Estes são apenas alguns dos aspectos em discussão nas negociações que decorrem no maior secretismo. Não se pode compreender nem aceitar que, sendo os propalados benefícios do Tratado tão generosos (segundo a imprensa da direita), tudo continue a ser negociado no segredo dos gabinetes, longe do olhar do público e até dos políticos, sem qualquer resquício de transparência.
Não podemos esquecer que o TTIP se articula com outros tratados semelhantes como o Transpacífico que agrega uma dúzia de países da zona Ásia-Pacífico, o CEPA que inclui o Canadá e a UE e o TISA que inclui os EUA, a UE e uma vintena de países terceiros. Trata-se portanto de uma estratégia global, tendo como objectivo a constituição e legitimação de um novo paradigma de poder absoluto ilimitado, sem rosto e sem centro que fará com que os valores da cidadania, da democracia, da soberania e da própria liberdade passem a fazer parte do passado.

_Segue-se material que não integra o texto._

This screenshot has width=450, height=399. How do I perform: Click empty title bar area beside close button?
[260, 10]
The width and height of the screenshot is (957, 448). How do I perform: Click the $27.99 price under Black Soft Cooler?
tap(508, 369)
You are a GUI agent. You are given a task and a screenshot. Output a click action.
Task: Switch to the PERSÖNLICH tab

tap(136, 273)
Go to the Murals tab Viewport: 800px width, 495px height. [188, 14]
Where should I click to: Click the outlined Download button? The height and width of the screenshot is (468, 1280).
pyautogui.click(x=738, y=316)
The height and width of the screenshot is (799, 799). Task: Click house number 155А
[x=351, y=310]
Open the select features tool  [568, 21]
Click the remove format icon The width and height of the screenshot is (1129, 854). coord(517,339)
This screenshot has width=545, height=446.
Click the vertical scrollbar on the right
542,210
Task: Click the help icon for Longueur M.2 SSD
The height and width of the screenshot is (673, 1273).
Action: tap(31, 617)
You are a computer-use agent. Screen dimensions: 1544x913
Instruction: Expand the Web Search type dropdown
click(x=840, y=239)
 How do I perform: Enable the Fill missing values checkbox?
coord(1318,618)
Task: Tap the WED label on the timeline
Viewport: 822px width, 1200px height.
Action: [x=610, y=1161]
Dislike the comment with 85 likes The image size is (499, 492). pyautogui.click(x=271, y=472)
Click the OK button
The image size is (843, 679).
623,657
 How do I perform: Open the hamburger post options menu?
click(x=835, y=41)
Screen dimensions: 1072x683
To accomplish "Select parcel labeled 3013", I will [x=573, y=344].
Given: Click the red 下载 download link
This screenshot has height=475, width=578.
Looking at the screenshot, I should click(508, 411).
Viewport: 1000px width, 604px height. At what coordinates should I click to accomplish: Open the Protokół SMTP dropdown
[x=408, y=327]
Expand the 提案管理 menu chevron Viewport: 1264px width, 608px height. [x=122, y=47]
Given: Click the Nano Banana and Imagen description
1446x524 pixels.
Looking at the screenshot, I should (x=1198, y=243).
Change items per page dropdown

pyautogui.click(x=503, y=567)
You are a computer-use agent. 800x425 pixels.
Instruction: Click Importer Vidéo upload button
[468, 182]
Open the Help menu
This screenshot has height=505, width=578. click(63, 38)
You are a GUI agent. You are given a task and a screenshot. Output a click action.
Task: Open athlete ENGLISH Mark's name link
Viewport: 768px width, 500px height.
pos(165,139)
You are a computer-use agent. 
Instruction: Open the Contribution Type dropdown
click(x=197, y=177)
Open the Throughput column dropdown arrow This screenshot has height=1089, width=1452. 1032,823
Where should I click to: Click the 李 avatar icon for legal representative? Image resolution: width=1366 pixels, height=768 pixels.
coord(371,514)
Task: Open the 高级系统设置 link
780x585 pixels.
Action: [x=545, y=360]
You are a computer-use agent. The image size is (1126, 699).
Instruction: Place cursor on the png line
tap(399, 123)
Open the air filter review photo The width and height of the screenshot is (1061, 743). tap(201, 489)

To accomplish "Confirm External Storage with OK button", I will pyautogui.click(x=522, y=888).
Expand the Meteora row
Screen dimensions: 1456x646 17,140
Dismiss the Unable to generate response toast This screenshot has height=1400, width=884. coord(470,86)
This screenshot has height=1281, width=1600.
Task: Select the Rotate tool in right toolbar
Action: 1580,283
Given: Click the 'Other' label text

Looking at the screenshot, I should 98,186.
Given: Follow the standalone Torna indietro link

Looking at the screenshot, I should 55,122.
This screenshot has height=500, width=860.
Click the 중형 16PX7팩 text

Lembramos ainda que os estudos já publicados sobre os impactos do Tratado se baseiam em modelos matemático-económicos e em cenários de base bastante questionáveis, assumindo a maioria que os actuais níveis do desemprego se vão manter, que os orçamentos dos estados são sempre equilibrados e que as medidas a aprovar só têm impactos positivos, minimizando ou até ignorando por completo os elevados custos dos ajustamentos pretendidos, sobretudo no curto prazo. Assim, é natural que os resultados surjam positivos para os PIB. Curiosamente, a imprensa não se refere ao facto de os propalados benefícios só ocorrerem plenamente após o longo período de transição (10 a 20 anos), claro indicador do seu caracter extremamente marginal. Do mesmo modo nada se diz sobre a distribuição desses supostos benefícios que, a existir, se repartiriam de modo bastante assimétrico, com vantagem evidente para as empresas e economias mais robustas e em detrimento de todas as outras
Face a esta ameaça, os cidadãos de todos os países precisam unir-se numa luta comum contra esta verdadeira guerra comercial.